Stored dataset entries:
┄┄┄┄┄┄┄┄┄┄┄┄┄┄┄┄┄┄┄┄

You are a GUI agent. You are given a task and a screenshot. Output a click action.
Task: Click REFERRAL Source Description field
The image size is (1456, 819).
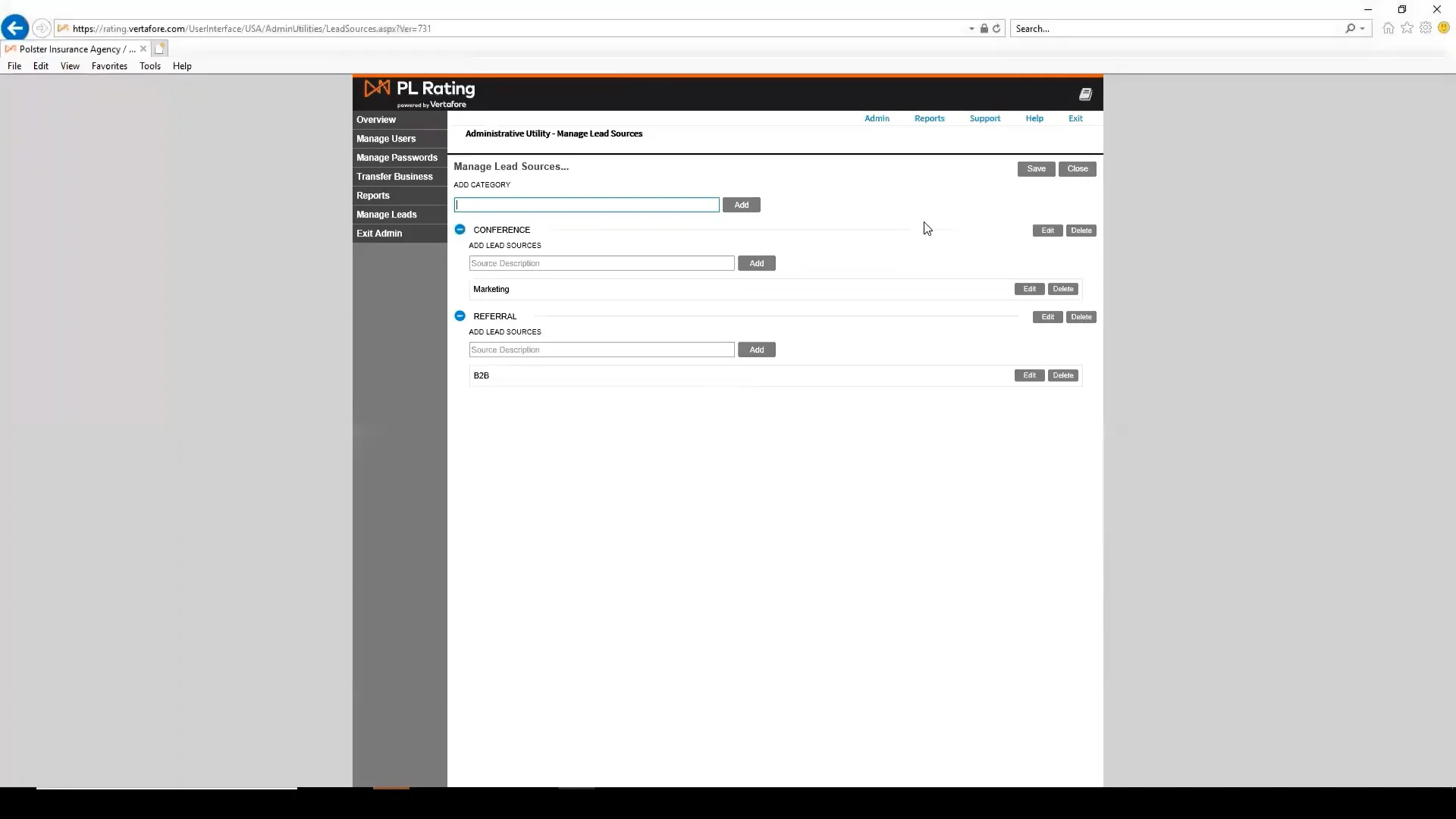(601, 350)
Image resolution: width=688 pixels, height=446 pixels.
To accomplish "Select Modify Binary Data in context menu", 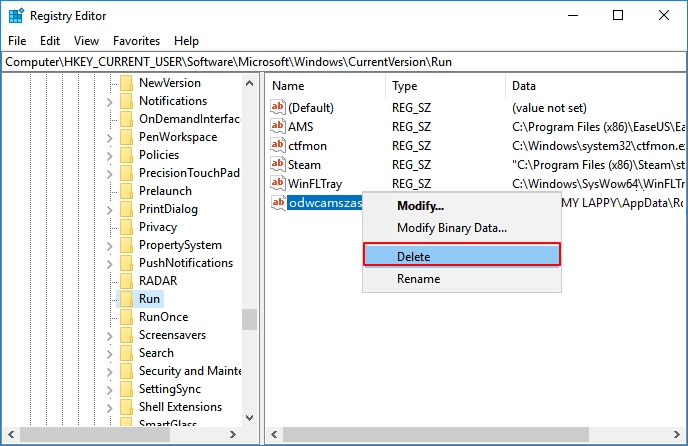I will [x=451, y=227].
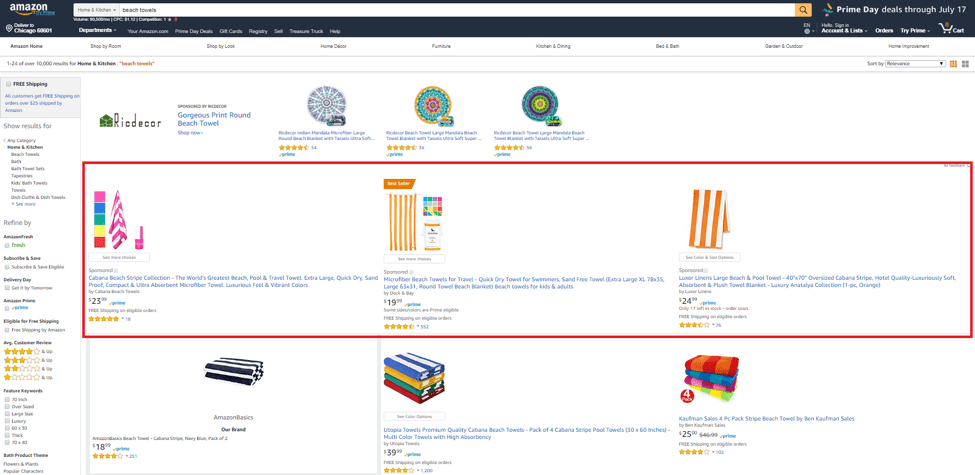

┄┄┄┄┄┄┄┄┄┄┄┄┄┄┄┄┄┄┄┄

Short task:
State how many lines of the data contain the string "width". Give only the number.

Task answer:
1